| Excerpt |
:::::
Problem: ArcGIS and VPN: Understanding connection errors, timeouts, and performance issues when working remotely
The most common method to use Esri software remotely is through VPN, though other methods are sometimes used, such as Remote Desktop Protocol (RDP). When working with ArcGIS Desktop applications over a VPN connection, performance degradation may occur even when performing relatively lightweight operations such as creating a new feature class and adding fields, adding attribute rules, or copying a small feature class from one geodatabase to another. These issues may include:
- Slow opening of ArcMap and ArcGIS Pro
- Missing features when panning or zooming
- Slow completion of geprocessing tools
- Slow redrawing of MXDs
- Long response times when adding or editing features
- ArcMap not responding when adding a layer
- Slow drawing times, or a spinning blue icon
Other issues may occur, including
- Database connection errors
- License manager errors
- Latency when opening ArcGIS Server Manager
- Blank pages and other browser errors when trying to access ArcGIS Enterprise portal home pages and web maps
This article describes some common error scenarios and provides some methods to help identify the source of these errors, and to recognize whether they arise from router, bandwidth, VPN configuration, or database connection problems. Isolation of these problems can help to identify the appropriate actions.
Note: For a list of frequently asked questions about the general use Esri technology remotely, such as installation, license authorization, etc., see Esri Canada's blog: How to access Esri technology while working from home.
In addition to latency and timeouts, an the general inability to connect, numerous error messages are returned. The majority of these problems occur when working in ArcGIS applications that are connected to an RDBMS hosted on a network server, such as when working in ArcMap or Pro and connected to an enterprise geodatabase. Additional error messages may be returned that indicate License server disconnects. Some examples of typical error conditions and messages are as follows:
Lost License Connections
Messages such as the following may be returned:
License Connection Lost Lost connection with license server for ArcGIS for Desktop Advanced (ARC/INFO). Trying to reconnect every 120 seconds: attempt 1 of 5...
ArcGIS Desktop Errors
When VPN connection is intermittent, indicators may appear in the user interface that suggest connection errors to source data, such as red exclamation marks next to geodatabase connection files in ArcGIS Pro.
:::::
| Exercise directions |
Write the next part of the article on using ArcGIS over VPN, starting after its final sentence. The rows that come next have nothing to do with the article on using ArcGIS over VPN.

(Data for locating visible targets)
:::::
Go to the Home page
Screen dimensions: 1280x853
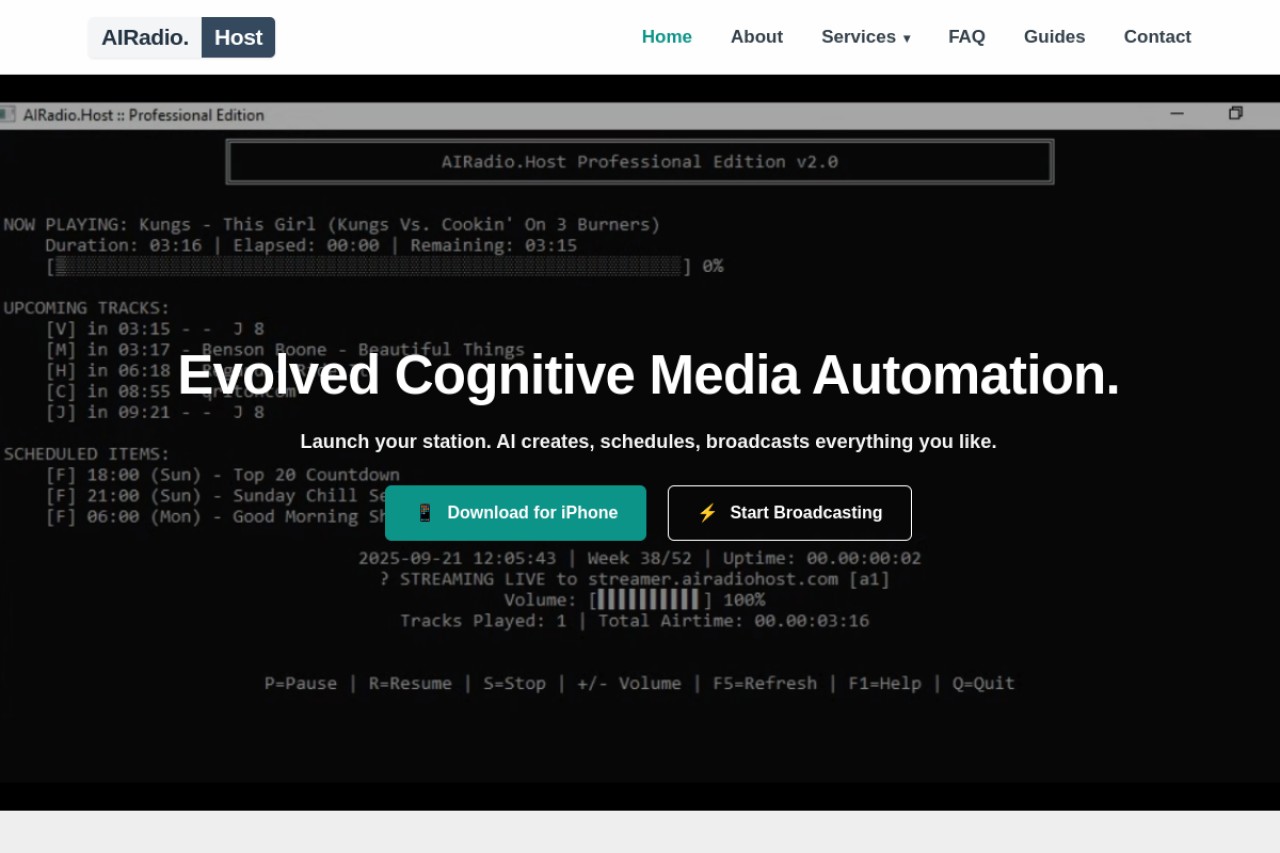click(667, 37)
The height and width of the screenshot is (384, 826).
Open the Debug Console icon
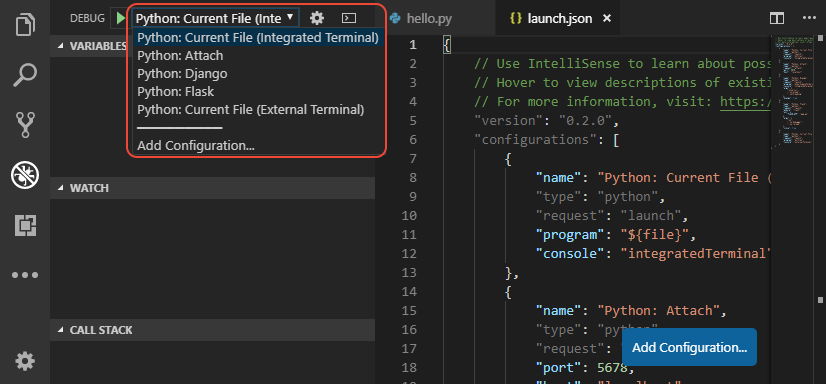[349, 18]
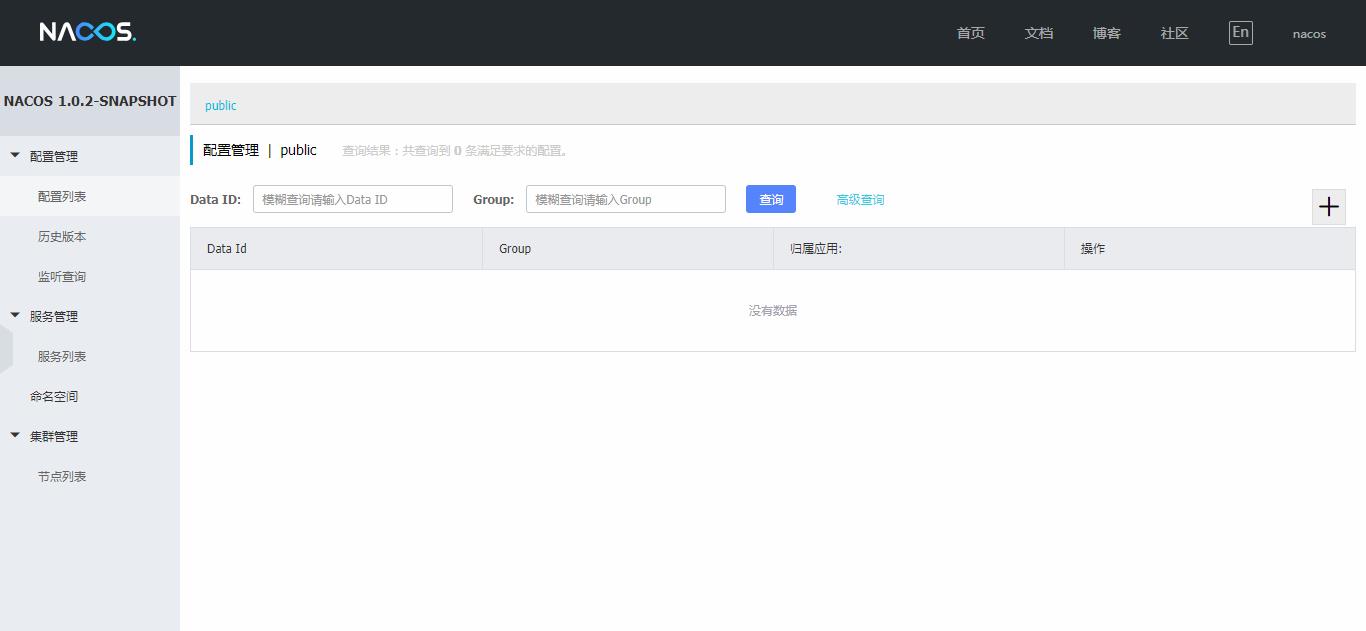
:::::
| Reply to the task |
Or broken layer data sources in map documents with red exclamation marks next to them, as shown below.
Additionally, errors such as the following are returned when saving edits, creating new features, drawing, or adding new layers in ArcMap:
Save Edits Unable to save edits.Underlying DBMS error [ORA-03114: not connected to ORACLE] [SDE.DEFAULT]
Failed to create new feature(s). Underlying DBMS error [sde.DEFAULT]
One or more layers failed to draw. U.S. Cities: Failure to access DBMS server [ORA-03114: not connected to ORACLE::...]
Open failed Error opening feature class FDO error: -2147155559 Failure to access the DBMS server[[Microsoft][ODBC Driver 17 for SQL Server]Communication link failure] [world01.sde.GBD_Items]
General Database Connection Errors
Numerous errors may be returned when attempting to connect to a database with VPN. These messages can have varying levels of detail. Some examples are as follows:
Connection Unable to connect to database server to retrieve database list. please verify your server name, user name, and password info and try again. Underlying DBMS error...
Error Underlying DBMS error
Connection Error Failed to connect to the specified DBMS instance. A database connection error exception has occurred. FDO error: -2147155559.
GIS applications are heavy users of network trafffic, and GIS data is commonly shared and stored from a central data repository. Most of these performance issues can be attributed to insufficient bandwidth over VPN connections, such as when working in ArcMap or ArcGIS Pro and connected to an Enterprise geodatabase. Accessing an Enterprise geodatabase, whether on Microsoft SQL Server, Oracle, or other RDBMS over an internet connection will always be slow, however some workarounds are provided below.
Some operations and workflows are more network-intensive than others, depending on the applications used, for example, ArcMap is more "chatty" than ArcGIS Pro. Moreover, if you're using a new machine for remote work, it may not yet be optimized for use with ArcGIS.
License server timeouts can occur when there is insufficient response time set in the License Manager, this can be reset, and alternative licensing usage can also alleviate License server timeout.
Solution or Workaround
Note: While troubleshooting your environment to determine the cause, it is highly recommended to take note of any settings gathered or the results of any tests conducted, such bandwidth, database connections, network latency, etc., as this information may help the technical analysts at the support channel you seek, whether your ISP, corporate IT department, or Esri Support Services.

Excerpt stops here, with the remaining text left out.